The Never-Ending Story of Model Training: A New Chapter for Machine Learning

For the past few hours, I’ve been working on training a neural network to translate cat speech into English. I’ve carefully optimized my parameters and tested different network depths, batch sizes, number of epochs, and optimization algorithms. I’m pretty happy with the 92% accuracy rating that I’m getting now, and, with a few more tweaks, I’m confident that I can get to 95% accuracy.

Okay… none of that is true. 

In reality, I’ve spent the past few hours playing while True: learn(), a computer game where you take on the persona of a software developer who decides to delve into machine learning in order to better understand his cat.

Figure 1: Promo visual for while True: learn()(Source: WTL Press Pack)

After a quick search on “CatOverflow,” the video game’s main character starts building and training models. The game is quite well done, allowing users to build, train, and deploy models with a simple drag-and-drop interface. Once you have a trained working model, you can easily deploy it in different environments and even include it as a layer in a different model (transfer learning). The game even includes “CatHub,” a code repository management system that allows you to choose different versions of schemas to reuse in various experiments.

If only real life were that simple!

The Reality

As pointed out by Luke Marsden, Founder and CEO of Dotscience, the tooling and workflows that enable “controlled collaboration” and “continuous integration” in software projects have not reached a parallel level of maturity when it comes to ML projects. 

Let’s take a look at this issue via a real-world example. A standard development cycle looks something like this:

Figure 2: Standard software development cycle (Source: DevOps for ML with Dotscience)
  1. Write the code.
  2. Test the code.
  3. Deploy the code.
  4. Monitor.
  5. When you encounter an issue, update the code and redeploy it.

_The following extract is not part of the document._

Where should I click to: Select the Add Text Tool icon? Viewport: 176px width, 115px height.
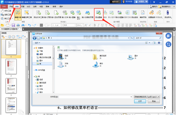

It’s a relatively straightforward process, and it can be made even easier by using some kind of versioning software, usually Git. A common convention is that the latest commit on the “master” branch of your repo is the version deployed in production. When a bug is encountered, a developer can simply branch off of the master branch, fix the bug, merge back into the master branch, and deploy.

Now, let’s consider how this development cycle looks for machine learning:

Figure 3: Software development cycle with ML(Source: DevOps for ML with Dotscience)
  1. Write code that defines how your model should “learn” from examples. Based on the topic you’re studying, you’ll probably end up with a few algorithms you’ll want to test out.
  2. Define your source data set.
  3. Write code to prepare the data set that you’ll “train” your model on. This can involve data cleaning, image augmentation, and other steps. It will also involve splitting the data set into “training data,” “test data,” and, in all likelihood, “validation data.”
  4. Train your model. After training, your model is a stand-alone deployable artifact. It is no longer connected to how it was trained or to the data that it was trained on, making it easy to lose track of those things.
  5. Test. Pay special attention to the runtime/accuracy ratio. Tweaking parameters and data sets can alter this ratio in either direction.
  6. Deploy.
  7. Monitor.
  8. When you encounter an issue you cannot simply update the code and redeploy it. You first have to ask: Which model version was deployed? How was this model trained and on which data set? What were the parameters?

TLDR, right? 

Machine learning has WAY more moving parts than “vanilla” software development. It’s a few orders of magnitude more difficult to reproduce identical models, not to mention identify which version of the original code was trained on which data set and made which specific decision. Two models created by running an identical Python script will end up producing completely different artifacts when trained on different data sets.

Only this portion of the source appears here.